Fünf Wahrheiten über den deutschen Kohleausstieg

Nicole Weinhold

Die Nähe der Politik zur Wirtschaft ist in Deutschland nichts Neues. Lobbyismus beherrscht das Schalten und Walten unserer Regierung beim Thema Kohleausstieg, sowohl auf Bundes- wie auch auf Landesebene. Was vielen aber nicht klar ist: jeder deutsche Bürger muss dafür teuer bezahlen. Fünf Punkte, die uns zu denken geben sollten:

1. Deutschland ist beim Kohleausstieg abgehängt

Über viele Jahre hat Deutschland innerhalb Europas versucht, einen Ruf als Vorreiter beim Thema Klimaschutz aufrechtzuerhalten. Doch die Zahlen und Fakten erzählen eine andere Geschichte. Nach Informationen von Beyond Coal Europe steht Deutschland mit seinem Kohleausstieg bis 2038 inzwischen abgeschlagen hinter viele anderen Staaten da. Belgien ist seit 2016 kohlefrei, Schweden und Österreich sind es seit diesem Jahr ebenfalls, Frankreich hat seinen Kohleausstieg im Jahr 2022, ein Jahr später folgt Portugal, Großbritannien steigt bis 2024 aus der fossilen Energie aus. In Italien ist es 2025 soweit, Griechenland verabschiedet sich 2028 von der Kohle, die Niederlande und Finnland werden bis 2029 komplett aussteigen. In Spanien sind inzwischen der Großteil alle Kohlekraftwerke abgeschaltet worden, der Ausstieg wird für 2025 erwartet, die Sowakei und Ungarn wollen bis 2030 aussteigen.

_ _ _ _ _ _ _

> WAS ZU TUN IST
1. Wiederhole aus dem Auszug über den Kohleausstieg den Wortlaut, der mit „Über viele Jahre“ beginnt und sich bis einschließlich „bis 2030 aussteigen.“ erstreckt.
2. Seit welchem Jahr ist Belgien laut dem Auszug über den Kohleausstieg kohlefrei?
3. Knüpfe bitte an den Auszug über den Kohleausstieg an und schreibe ihn nach seinem letzten Satz weiter.
Die Zeilen sind eigenständiges Material und gehören nicht zum Auszug über den Kohleausstieg.

> DATENABSCHNITT
_ _ _ _ _ _ _

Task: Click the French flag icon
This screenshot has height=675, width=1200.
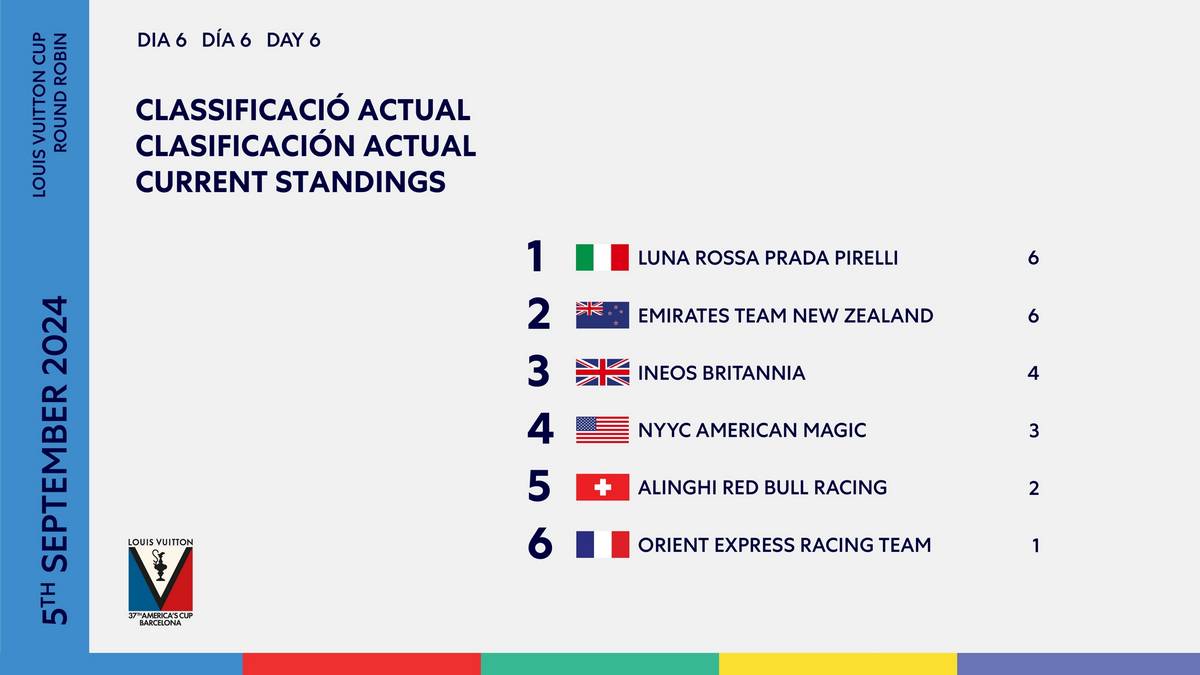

_ _ _ _ _ _ _

> LÖSUNGEN ZUR ÜBUNG
1.
Über viele Jahre hat Deutschland innerhalb Europas versucht, einen Ruf als Vorreiter beim Thema Klimaschutz aufrechtzuerhalten. Doch die Zahlen und Fakten erzählen eine andere Geschichte. Nach Informationen von Beyond Coal Europe steht Deutschland mit seinem Kohleausstieg bis 2038 inzwischen abgeschlagen hinter viele anderen Staaten da. Belgien ist seit 2016 kohlefrei, Schweden und Österreich sind es seit diesem Jahr ebenfalls, Frankreich hat seinen Kohleausstieg im Jahr 2022, ein Jahr später folgt Portugal, Großbritannien steigt bis 2024 aus der fossilen Energie aus. In Italien ist es 2025 soweit, Griechenland verabschiedet sich 2028 von der Kohle, die Niederlande und Finnland werden bis 2029 komplett aussteigen. In Spanien sind inzwischen der Großteil alle Kohlekraftwerke abgeschaltet worden, der Ausstieg wird für 2025 erwartet, die Sowakei und Ungarn wollen bis 2030 aussteigen.

2. Seit 2016.

3.
© Foto: Europe Beyond Coal

In Europa sind viele Länder weiter als Deutschland beim Kohleaussteig.

2. Entschädigungszahlungen in Milliardenhöhe

Die Bundesregierung will an die beiden Kohlekonzerne Leag und RWE rund 4,35 Milliarden Euro Entschädigung zahlen. Dafür steht in dem Vertrag, dass die Konzerne nicht vor einem internationalen Schiedsgericht klagen dürfen. Basis für solche Klagen ist der europäische Energiecharta-Vertrag. Der Vertrag, der Energiekonzernen enorme Rechte gegenüber Staaten verleiht, hätte längst reformieren oder gekündigt werden müssen. Italien hat sich davon bereits befreit, Deutschland nicht. Die Bundesregierung hätte dem Steuerzahler viele Kosten ersparen können, wenn sie hier anders gehandelt hätte.

3. Spanien schließt Kohlekraftwerke

Die Entwicklungen in Spanien verdienen einen näheren Blick. Dort haben Energieversorger in den vergangenen Monaten rund die Hälfte aller Kohlekraftwerke abgeschaltet. 2018 kamen 14 Prozent des in Spanien produzierten Stroms aus Kohlekraftwerken, 2019 weniger als fünf Prozent, im Mai 2020 nur noch 1,4 Prozent. Aufgrund des europäischen Emissionshandels waren sie schlicht nicht mehr wirtschaftlich. In Deutschland ist die Situation eigentlich ähnlich. Aufgrund der gesunkenen Börsenstrompreise wegen Corona ist auch hier der Großteil der Kohle aus der Merit-Order gefallen. In Spanien haben aber die Energiekonzerne dafür keine Steuergelder erhalten. Stattdessen hat die Regierung sich systematisch für den Umstieg auf erneuerbare Energien stark gemacht und Steuerhürden wie die bei uns immer noch existierende Sonnensteuer auf Eigenverbrauch abgebaut. Dort floriert der Ausbau der Erneuerbaren - im Gegensatz zu Deutschland, wo die Windkraft fatal ausgebremst wird. Lediglich ein Prozent der Elektrizität wird jetzt aus Marokko importiert, während früher dorthin exportiert wurde.

Anafi 1.6.1 - © Foto: Endesa
Anafi 1.6.1

Spanien treibt die Erneuerbaren weiter voran.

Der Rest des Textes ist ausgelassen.